Summing up Bartolina’s perspective of his career would go something like there’s a lot of soil, and a lot people so that equals a lot of opportunities.

Bartolina became involved with the contest when he started working for NRCS as a soil scientist in 1961. By the mid-1980s, he was contest coordinator, working diligently behind the scenes months before the pits were ever dug.

“The contest was part of my NRCS training,” he said. “When you’re out there and the kids are asking questions, that’s when you learn. It gives kids an appreciation for the land.
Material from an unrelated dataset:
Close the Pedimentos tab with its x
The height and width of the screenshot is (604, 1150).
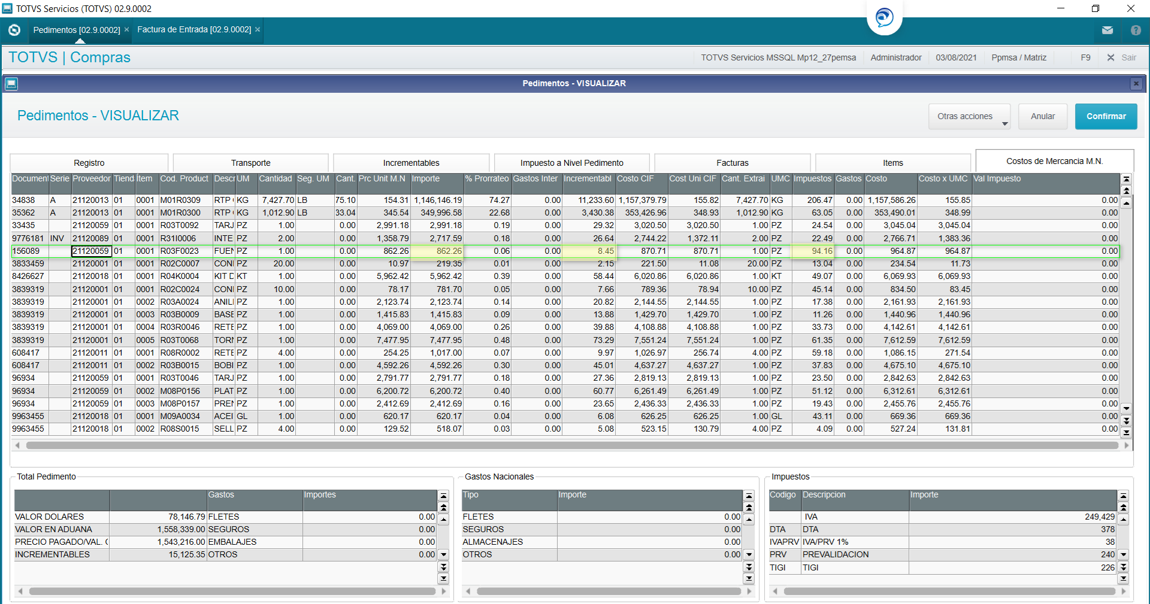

When you think of all the state and local contests that lead up to this, the number of students and coaches involved, it’s rewarding to know you’ve had some impact on their lives.”

The national contest is comprised of three events held concurrently at the same secret location. In the land judging event, contestants enter several three to five-foot deep pits to evaluate the qualities of the soil and determine its potential for agricultural production. Range judging contestants rotate through roped off rangeland sites to identify plant species and determine the site’s value for cattle production and quail habitat. Homesite evaluation challenges contestants to determine the value of a site for residential development.
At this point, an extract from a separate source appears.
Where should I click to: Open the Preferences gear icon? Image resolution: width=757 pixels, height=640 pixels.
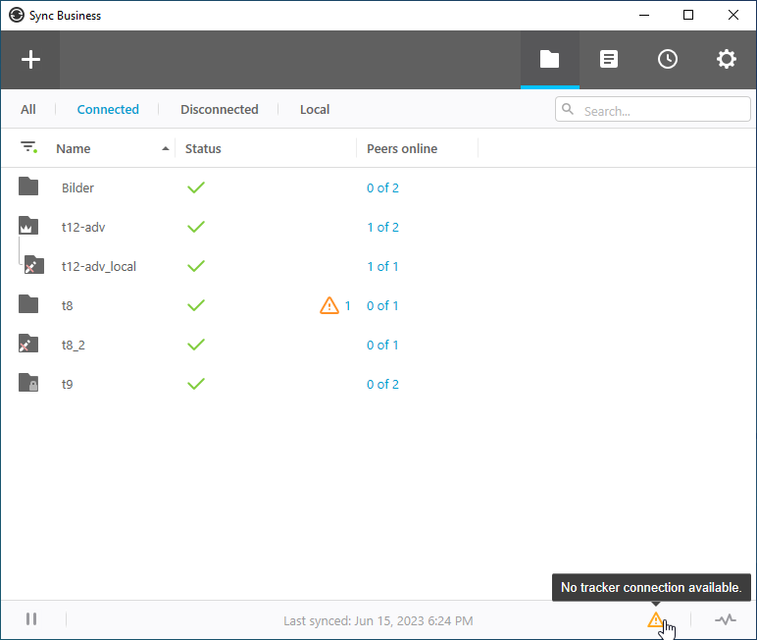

Sure, it’s true that COVID-19 placed the event on hold for two years, but weather doesn’t. There have been days of beads of sweat, drops of rain, and pellets of sleet, and the contest continued.

To touch so many lives every year requires the close cooperation of several public and private partners.

“It’s a labor of love,” said Bartolina, who points toward about 200 volunteers that see the event through in quality fashion. “There’s not another contest with this many people from so many places working for the same thing. I hope it continues and I hope new people can get involved and keep it going.”

Don’t take that to mean he’s worked his last event. Phil Campbell, chairman of the Oklahoma Conservation Commission and a director for the Oklahoma County Conservation District, said, “He has to remain a part of this. We need him.”

That goes back to Bartolina saying he wants to be remembered as someone who made a difference. That’s the case whether you are talking about the National Land & Range Judging Contest or working with NRCS or the Oklahoma County Conservation District.

“We did an emergency project one year out by Jones, and we got it done quickly,” Bartolina said. “Floodwaters were about to take out the road and we got in and rip-rapped and saved the road. A lady wrote a letter to a Congressman talking about the efficiency of government and what a quick and good job we did. Now that makes you proud when you can do something to help people, they appreciate it.”

Bartolina says that after this retirement he plans to continue to spend time with his wife of 63 years, his four married children, 10 grandchildren and six great-grandchildren (to date) and continue to volunteer doing what he loves – serving the conservation community.